---- RECORDS TO USE

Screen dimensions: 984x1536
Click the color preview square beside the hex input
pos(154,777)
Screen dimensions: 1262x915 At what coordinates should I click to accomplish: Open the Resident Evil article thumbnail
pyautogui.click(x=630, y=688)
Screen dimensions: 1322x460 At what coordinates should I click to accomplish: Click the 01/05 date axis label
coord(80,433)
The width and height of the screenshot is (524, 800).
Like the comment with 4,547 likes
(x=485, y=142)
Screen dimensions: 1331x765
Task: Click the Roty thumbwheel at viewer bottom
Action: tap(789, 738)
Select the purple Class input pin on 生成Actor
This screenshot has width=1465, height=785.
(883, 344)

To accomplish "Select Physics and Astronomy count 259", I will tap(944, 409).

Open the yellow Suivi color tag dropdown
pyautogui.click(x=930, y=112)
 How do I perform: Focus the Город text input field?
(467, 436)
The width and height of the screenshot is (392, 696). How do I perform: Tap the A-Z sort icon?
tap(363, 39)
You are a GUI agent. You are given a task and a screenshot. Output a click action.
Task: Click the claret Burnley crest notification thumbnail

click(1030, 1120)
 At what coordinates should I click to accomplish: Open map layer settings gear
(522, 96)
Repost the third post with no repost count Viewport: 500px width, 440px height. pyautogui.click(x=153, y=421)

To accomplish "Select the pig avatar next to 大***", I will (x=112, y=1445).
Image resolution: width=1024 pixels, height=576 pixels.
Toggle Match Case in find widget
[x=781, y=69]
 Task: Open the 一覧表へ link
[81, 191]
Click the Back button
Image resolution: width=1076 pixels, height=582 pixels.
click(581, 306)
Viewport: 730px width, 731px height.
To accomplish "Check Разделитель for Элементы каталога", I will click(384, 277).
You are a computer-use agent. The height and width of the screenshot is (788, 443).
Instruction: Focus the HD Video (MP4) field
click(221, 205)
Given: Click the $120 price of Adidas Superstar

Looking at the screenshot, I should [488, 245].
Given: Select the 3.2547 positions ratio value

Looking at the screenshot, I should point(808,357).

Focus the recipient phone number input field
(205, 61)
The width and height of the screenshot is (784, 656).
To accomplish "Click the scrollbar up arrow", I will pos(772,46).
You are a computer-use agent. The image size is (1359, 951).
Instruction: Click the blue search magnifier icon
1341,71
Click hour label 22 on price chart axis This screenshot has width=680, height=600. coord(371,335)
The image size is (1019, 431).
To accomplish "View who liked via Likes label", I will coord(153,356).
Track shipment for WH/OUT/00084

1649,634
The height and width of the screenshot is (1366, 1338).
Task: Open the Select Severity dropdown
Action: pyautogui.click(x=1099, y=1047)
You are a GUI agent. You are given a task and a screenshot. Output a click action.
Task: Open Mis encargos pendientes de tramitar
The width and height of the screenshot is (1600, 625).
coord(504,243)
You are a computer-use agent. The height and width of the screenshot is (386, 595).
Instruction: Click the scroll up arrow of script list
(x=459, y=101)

--------

WHAT IS REQUIRED => Of the entries listed above, reproduce only the lines starting at the line containing "You are a computer-use agent. The image" and ending at the line containing "The image size is (1019, 431).". Include both, exactly as they stand.

EXERCISE OUTPUT =>
You are a computer-use agent. The image size is (1359, 951).
Instruction: Click the blue search magnifier icon
1341,71
Click hour label 22 on price chart axis This screenshot has width=680, height=600. coord(371,335)
The image size is (1019, 431).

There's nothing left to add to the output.